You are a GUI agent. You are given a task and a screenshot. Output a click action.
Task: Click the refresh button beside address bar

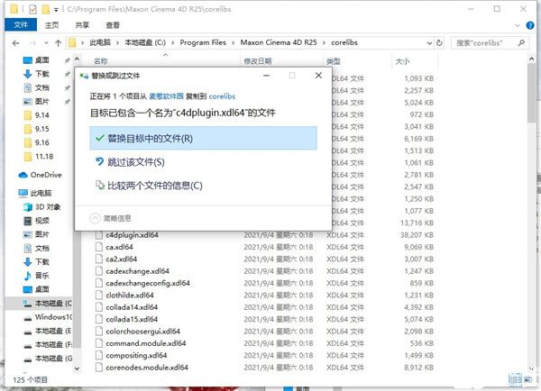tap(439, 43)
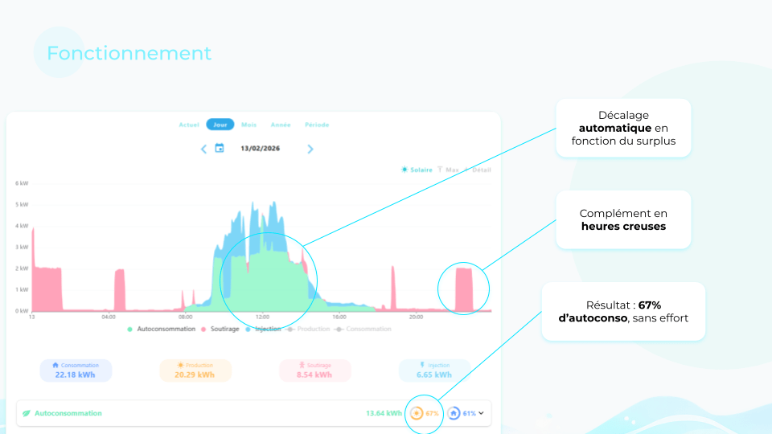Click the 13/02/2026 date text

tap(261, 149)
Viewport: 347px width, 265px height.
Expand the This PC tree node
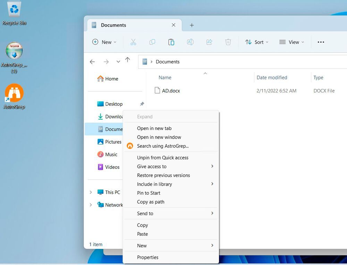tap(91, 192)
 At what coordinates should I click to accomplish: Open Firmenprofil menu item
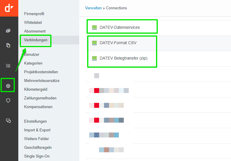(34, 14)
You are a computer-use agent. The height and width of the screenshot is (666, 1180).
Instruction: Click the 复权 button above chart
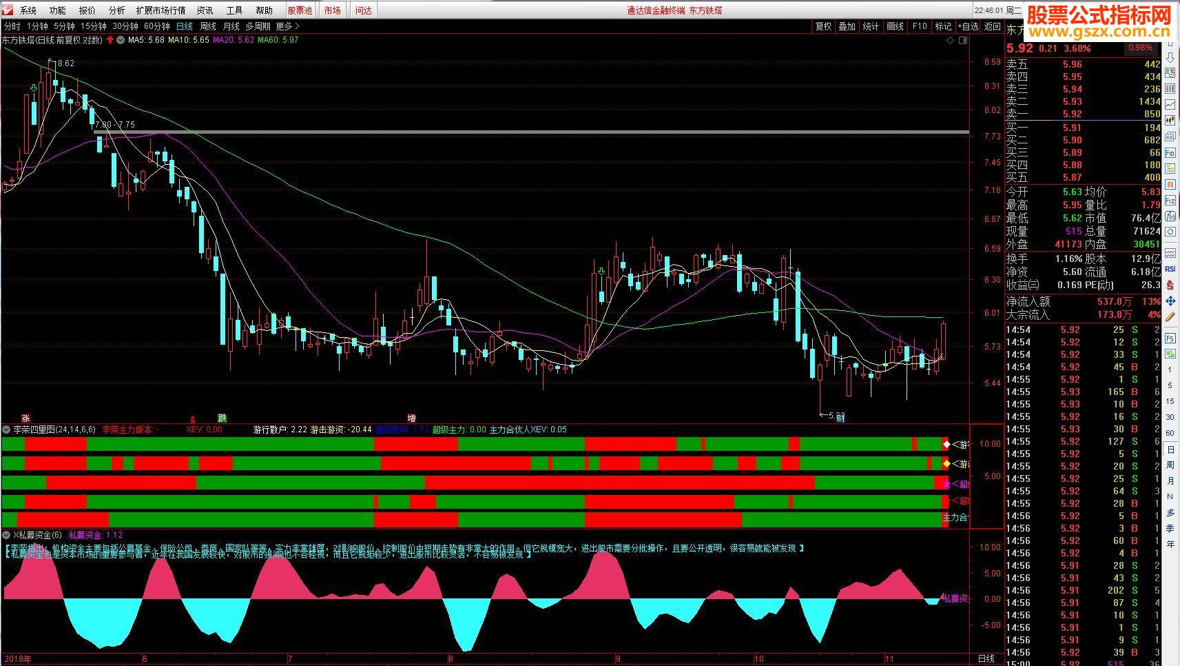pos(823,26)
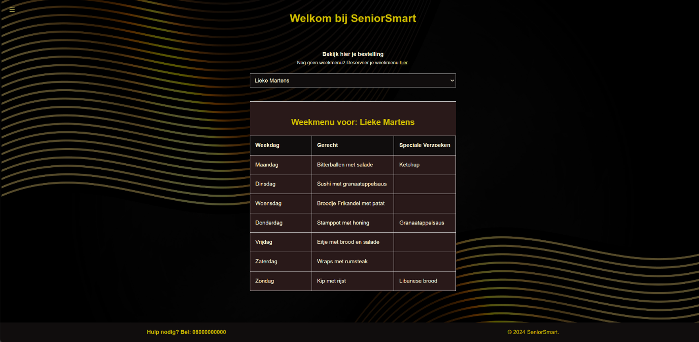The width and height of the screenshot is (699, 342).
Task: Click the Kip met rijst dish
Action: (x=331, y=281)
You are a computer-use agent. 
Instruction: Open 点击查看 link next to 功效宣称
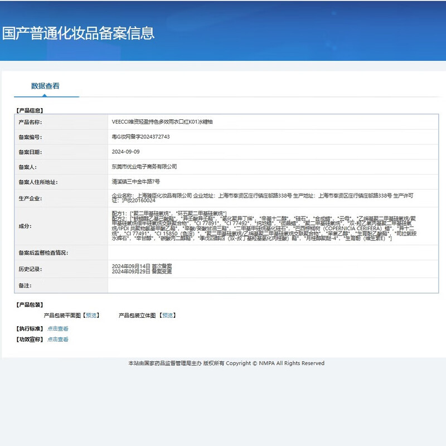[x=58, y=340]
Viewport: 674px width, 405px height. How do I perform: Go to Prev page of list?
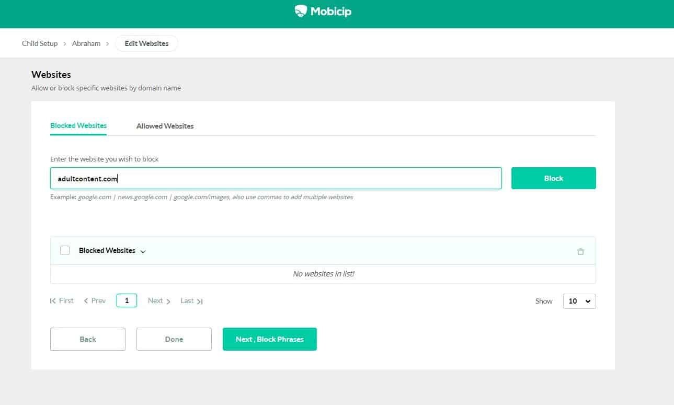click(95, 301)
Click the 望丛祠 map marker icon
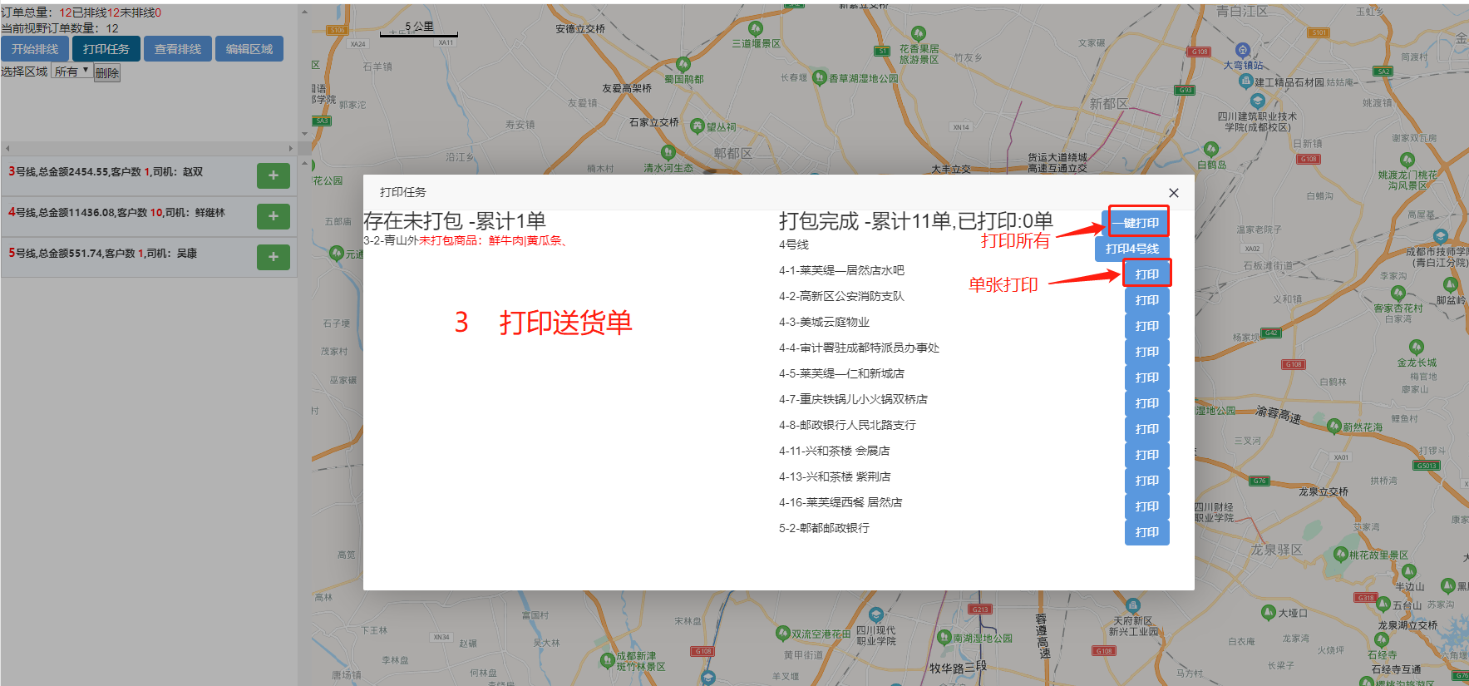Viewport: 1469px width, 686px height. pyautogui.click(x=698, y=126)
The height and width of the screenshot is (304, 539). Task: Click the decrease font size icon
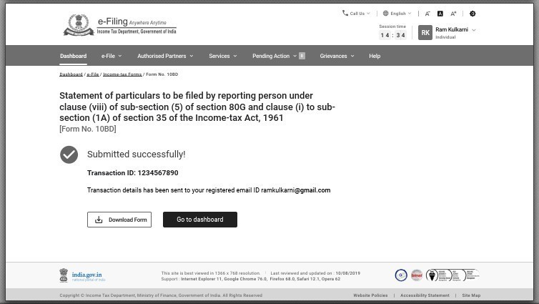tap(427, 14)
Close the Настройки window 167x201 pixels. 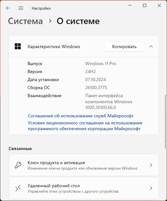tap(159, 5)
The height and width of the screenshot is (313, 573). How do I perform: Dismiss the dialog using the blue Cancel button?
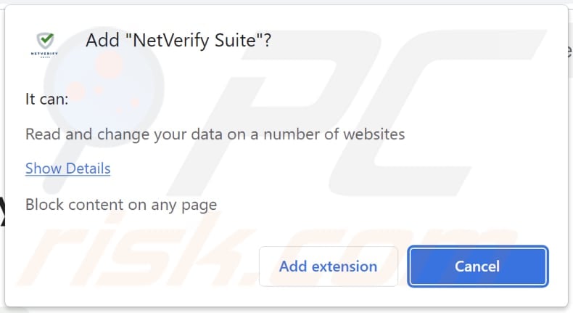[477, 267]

□ □ □ □

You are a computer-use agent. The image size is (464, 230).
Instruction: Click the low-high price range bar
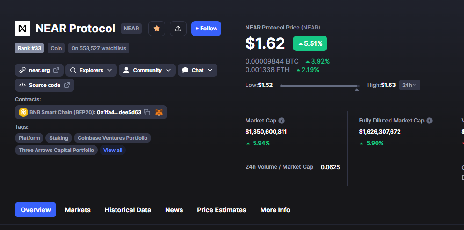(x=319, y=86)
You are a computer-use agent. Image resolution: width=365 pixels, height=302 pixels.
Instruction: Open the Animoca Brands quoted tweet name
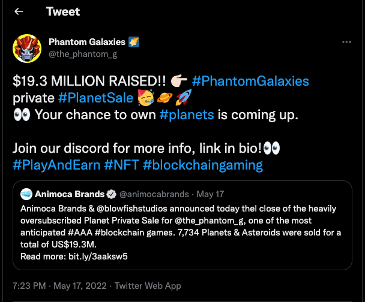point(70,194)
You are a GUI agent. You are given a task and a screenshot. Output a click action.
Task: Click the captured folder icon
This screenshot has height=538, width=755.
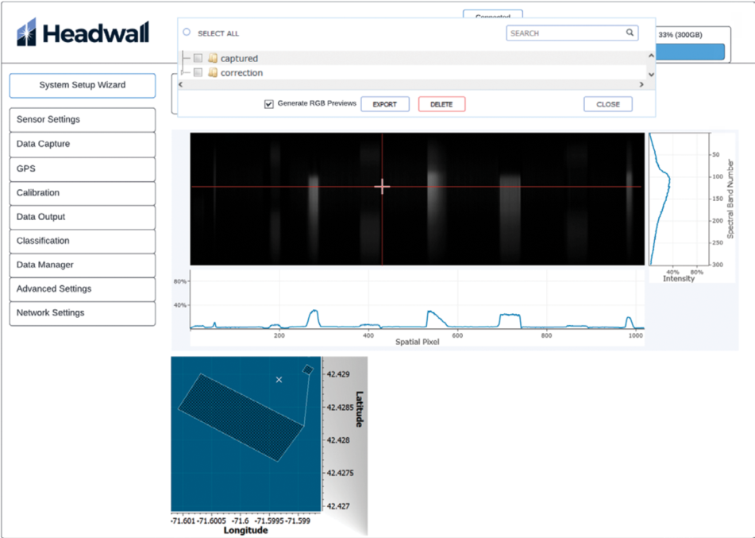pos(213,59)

□ □ □ □

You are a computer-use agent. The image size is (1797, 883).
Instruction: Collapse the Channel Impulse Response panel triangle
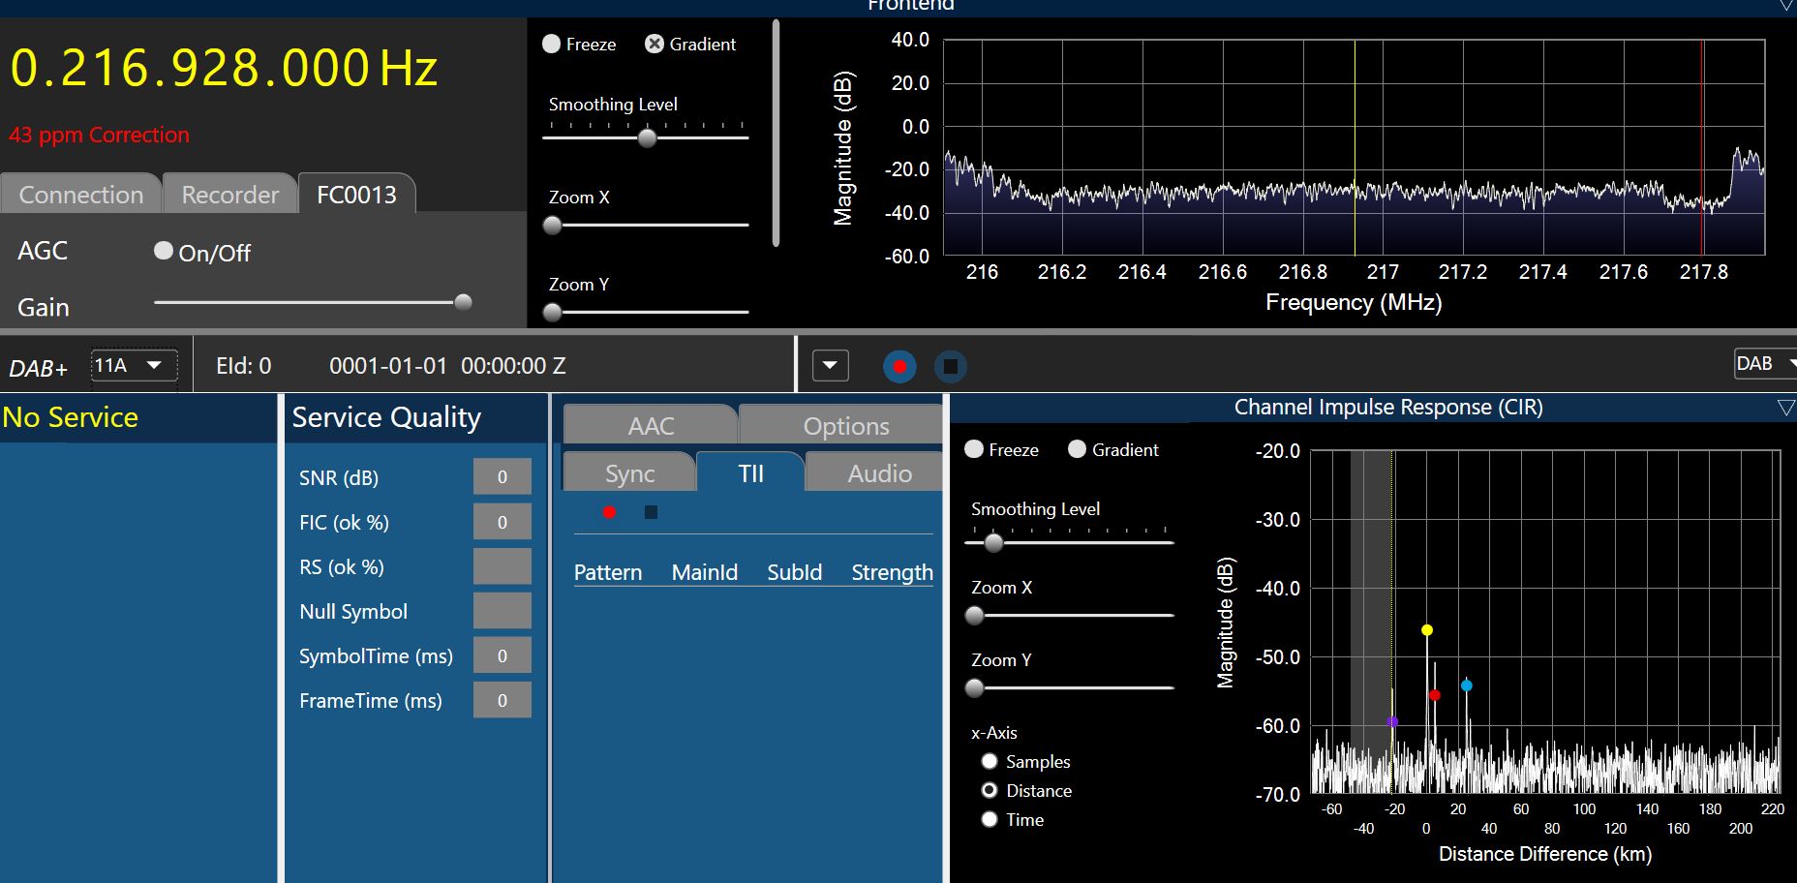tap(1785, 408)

□ □ □ □

ASSIGNMENT >>
From the listing, copy each line containing the word "agent".

ANSWER TO THIS TASK >>
You are a GUI agent. You are given a task and a screenshot. Output a click action.
You are a computer-use agent. The height and width of the screenshot is (666, 1180).
You are a computer-use agent. 
You are a computer-use agent. The image size is (464, 230).
You are a computer-use agent. Image resolution: width=365 pixels, height=302 pixels.
You are a GUI agent. You are given a task and a screenshot. Output a click action.
You are a computer-use agent. The image size is (1797, 883).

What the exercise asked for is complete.